But spending many hours at the airport (four hours alone on Friday), there's only one thing I could do to help pass the time - people watch. I think 99.9999999% of all writers are people watchers. I eavesdrop, watch the mannerisms of complete strangers, and sometimes even take notes.
I find people fascinating, and I find that it's the subtle things that we do and say that makes each one of us unique. In my writing, it takes a lot of work to make characters real and three-dimensional. And I think people watching is a great way to do research.
Here are examples of people I took notes on just from four hours at Denver's airport:
Super Tall Nasal Guy. This dude was easily 6-foot-five. Lanky, but athletic looking. And the man had a really nice head of hair. Not just a lot of it, but well groomed. Sort of longer, combed, probably conditioned. Wearing workout clothes, but his expensive briefcase reeked of wealth. He was busy with his phone, preparing his sinus passages with constant nasal sprays. I think the guy was addicted to nasal spray.

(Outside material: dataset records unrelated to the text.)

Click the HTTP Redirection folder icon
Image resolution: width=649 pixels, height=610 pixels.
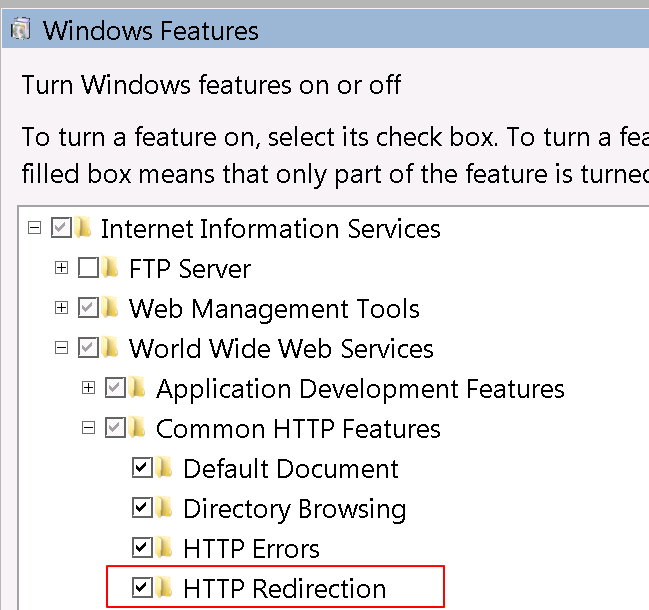pyautogui.click(x=163, y=588)

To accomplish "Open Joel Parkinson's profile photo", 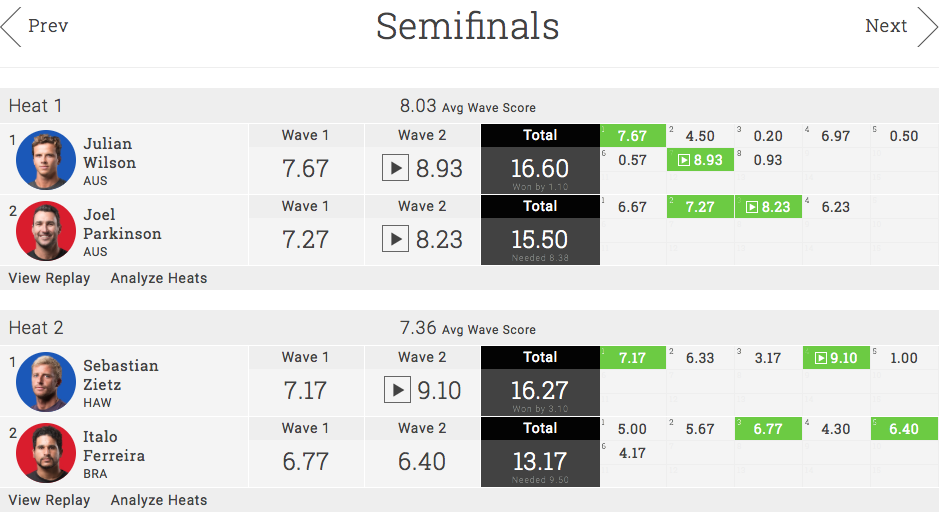I will pyautogui.click(x=46, y=231).
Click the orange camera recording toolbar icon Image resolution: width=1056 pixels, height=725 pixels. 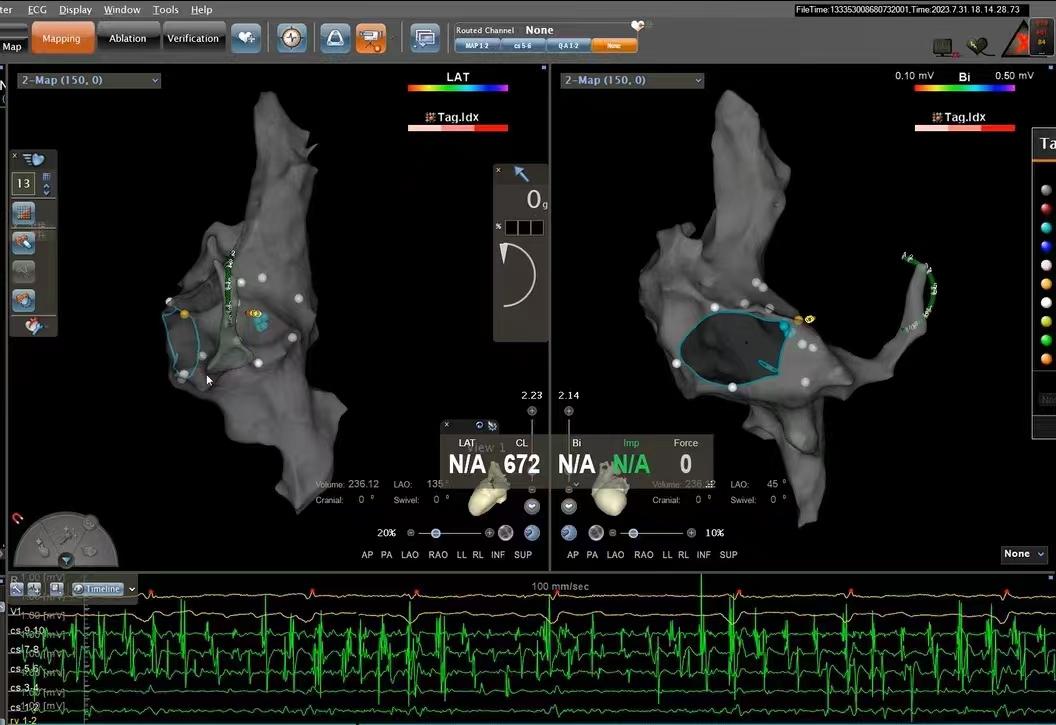370,38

Angry Woman. She was well dressed, professional. Her laptop and notebook were out, but she was having a personal conversation with her ex-boyfriend/husband. Not a good one. She was telling him that he was inconsiderate. Something about forgetting something - I think he had missed a very important occasion, and I believe it was a birthday party. Her voice was sharp, her left hand clutching a pen as if it were a dagger as she berated him.
Soldiers. One guy was maybe in his middle 40s, reading a book about nutrition. He and the other young man were both in civilian attire, but I knew from their haircuts and camo briefcases they were military. A female in full camo uniform was with them, and she kept reading over the older guy's shoulder and asking how yogurt can help you get skinny. All the while, the young soldier was sucking down a big Ben & Jerry's ice cream. Judging from his lean physique, yogurt and losing weight were the furthest from his mind.
Bad Ass. I ate my turkey wrap sitting next to this dude at my gate. He looked like a cage fighter. Just ripped, and he kept scoping his surroundings as if he expected ninjas to jump out from behind the seats and attack him. His luggage consisted of only an old canvas backpack, which he opened to retrieve a jacket. When we lined up to board our plane, we watched a young couple with a crying infant go on ahead of us into the airbridge. The bad ass turned to me and said, "They're brave."
Drunk Dumbshit. The flight was overbooked, and I had the remaining open seat next to me. The "tardy" passenger came charging up the aisle, his briefcase open and his iPad nearly spilling onto the floor. After sticking his ass in my face as he shoved the case into the final space of compartment room in the bin across from me, he sat down and proceeded to make sure that his elbow spilled into my personal space throughout the two hour flight. He drank a beer, followed by six Bloody Marys. During descent, he decided that he was going to listen to his music despite being told to turn off all electronic devices. He decided to wrap his head with his jacket to conceal the ear buds, but his music was so loud, it was obvious was he was doing. Oh, and he looked absolutely ridiculous. I think he was listening to a John Fogerty song as we landed.
# # # #
As I make my way to the Motor City, I will do the best I can do visit all of you and catch up!